● DESCRIPTION OF THE TASK:
Using the data that follows, output only the lines from the line with "This screenshot has height=265, width=428." up to and including the line with "You are a GUI", exactly, leaving pictures aside.

● WORKING DATA:
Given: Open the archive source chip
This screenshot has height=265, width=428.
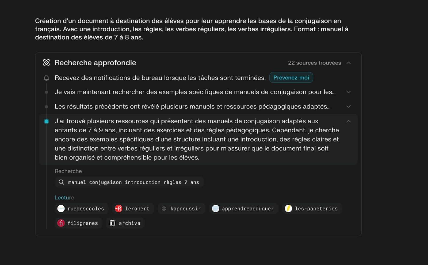Looking at the screenshot, I should 125,223.
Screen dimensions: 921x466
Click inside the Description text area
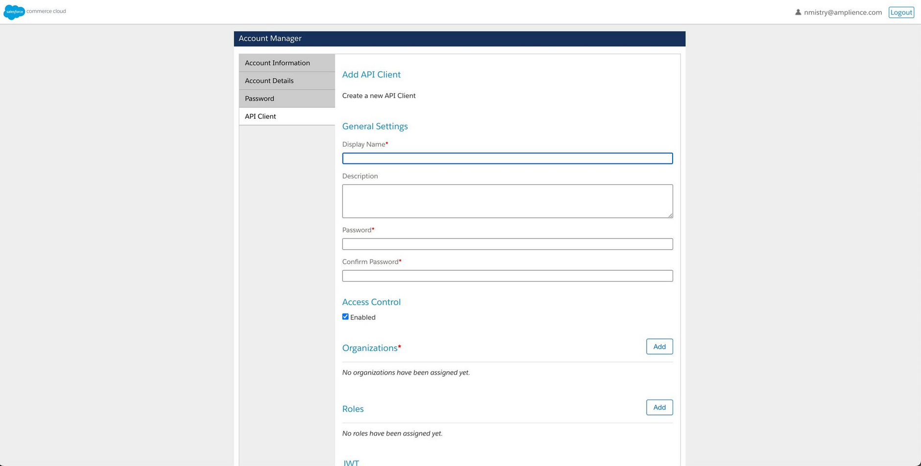tap(507, 201)
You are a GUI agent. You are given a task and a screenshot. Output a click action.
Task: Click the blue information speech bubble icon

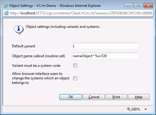19,30
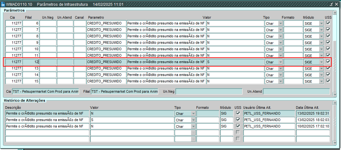341x150 pixels.
Task: Click the Filial field showing 10
Action: coord(31,49)
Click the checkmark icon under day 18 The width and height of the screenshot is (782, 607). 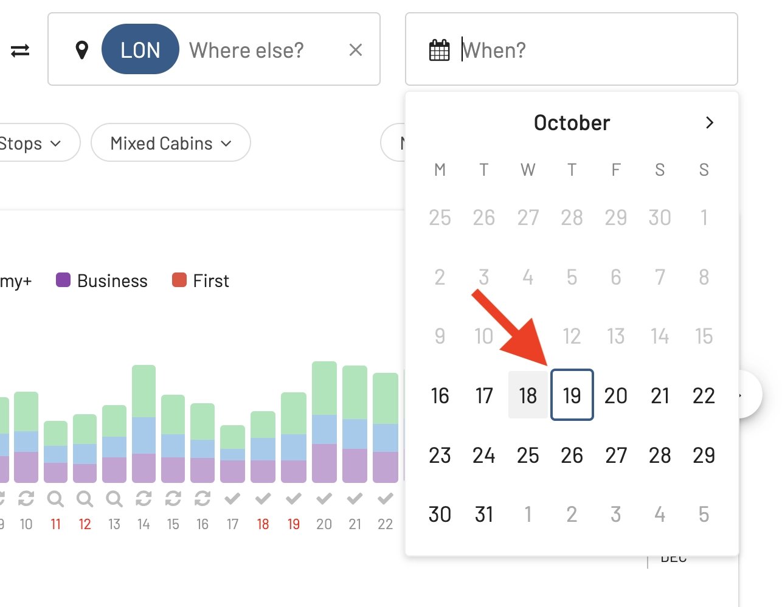[x=263, y=499]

● TASK RESPONSE:
This screenshot has height=265, width=428.
Looking at the screenshot, I should 125,223.
Screen dimensions: 921x466
Click inside the Description text area
tap(507, 201)
You are a GUI agent. You are given a task and a screenshot. Output a click action.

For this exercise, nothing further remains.